- _What you have to do_: Quote the listing below in full and exactly as written, but omit every picture.

- _Records shown_:
^^^^^^^^

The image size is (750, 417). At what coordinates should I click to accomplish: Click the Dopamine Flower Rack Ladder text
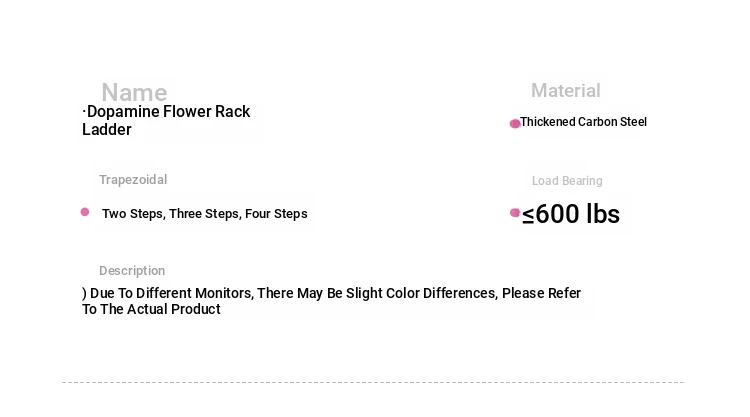166,121
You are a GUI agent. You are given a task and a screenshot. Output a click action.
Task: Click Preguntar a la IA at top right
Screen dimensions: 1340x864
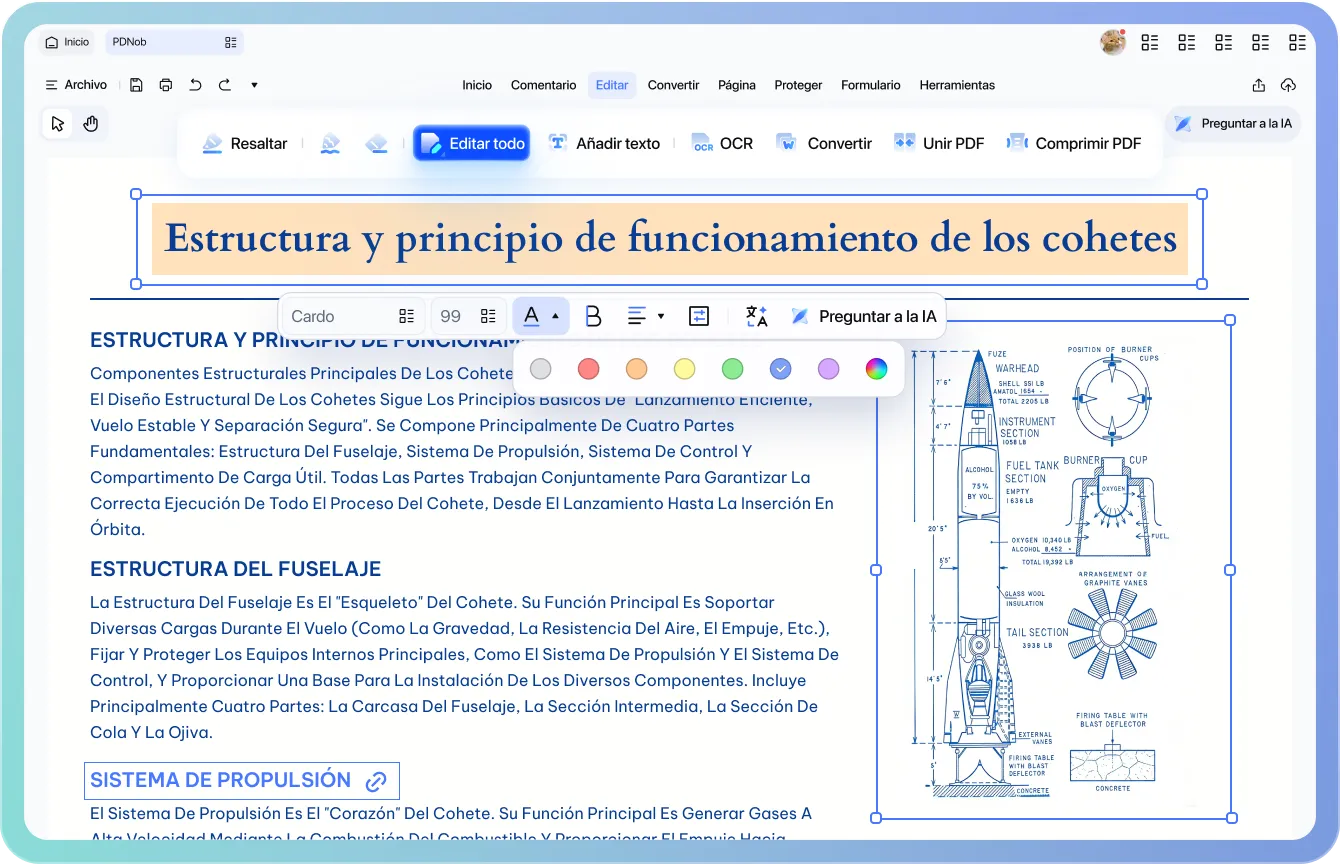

^^^^^^^^

- _Answer to this problem_:
The image size is (750, 417). At what coordinates should I click to accomplish: Click the Dopamine Flower Rack Ladder text
166,121
You are a GUI agent. You are given a task and a screenshot. Output a click action.
Task: Click Preguntar a la IA at top right
Screen dimensions: 1340x864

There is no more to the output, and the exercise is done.